The authors speculate that well-meaning older siblings may over-compensate for the autistic child's difficulties. By treating them with kid gloves, they may somehow limit their development. Younger siblings might be less likely to do this and so have a more benign influence. However, it's not clear why having older siblings would be worse than having none at all.
At The Autism Crisis, Are autistic people lost in space?:
In one short paper, Elizabeth Pellicano and colleagues claim to demolish Simon Baron Cohen's systemizing account of autism. They also conclude that autistics' strong visual search and probabilistic learning abilities fail in large-scale space, ergo in the real world. ...
Well first, it's an interesting task, even if it's not a visual search task.
But even if autistics totally failed (they didn't, and search all you want again, but you will find no rationale in this paper for the drop-off-a-cliff thresholds pushed by the authors), this task doesn't map easily onto the authors' sensational claims. These include that autistics can't find "shoes in the bedroom, apples in a supermarket, or a favourite animal at the zoo" ergo can't achieve independence.
Of course I want a whole lot more data, or an excellent rationale (none is provided) for not reporting most of it. And numerous possibilities were overlooked. ...

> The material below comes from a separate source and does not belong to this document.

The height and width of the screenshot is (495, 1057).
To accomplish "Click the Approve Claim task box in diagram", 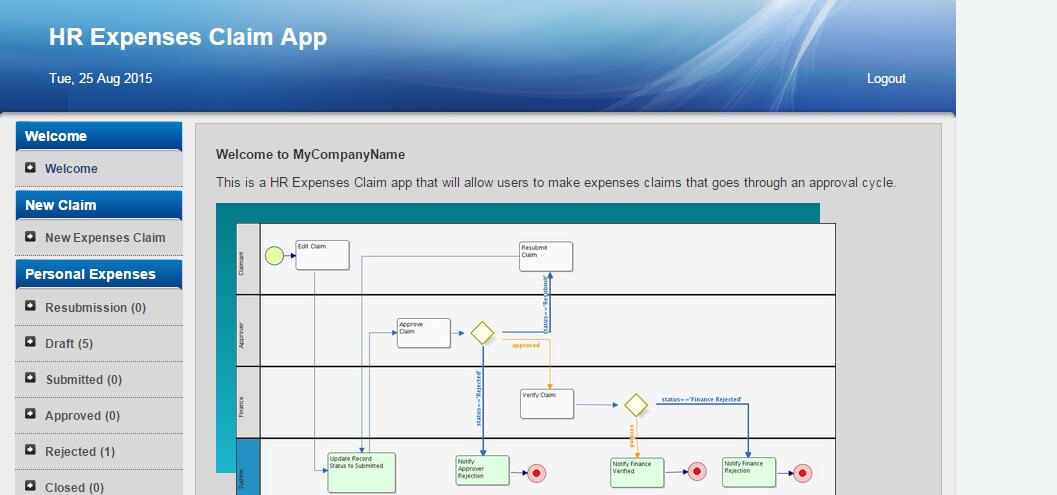I will pos(423,333).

No one knows how autistics would have performed if given accurate task instructions (to take the shortest path, as measured by the authors, to the target). Maybe someone else can bring up motor differences, which plausibly are relevant to this "true-to-life" task. And I wonder how clear, for autistics, the task instructions were with respect to revisits.
Autistics should be notorious by now for noticing aspects of tasks that nonautistics don't (fantastic example at IMFAR last year), and for exploring more possibilities than nonautistics (examples here and here). Writing this off as a bad thing, as autistics being lost in space or some dire equivalent, is shortsighted to say the least.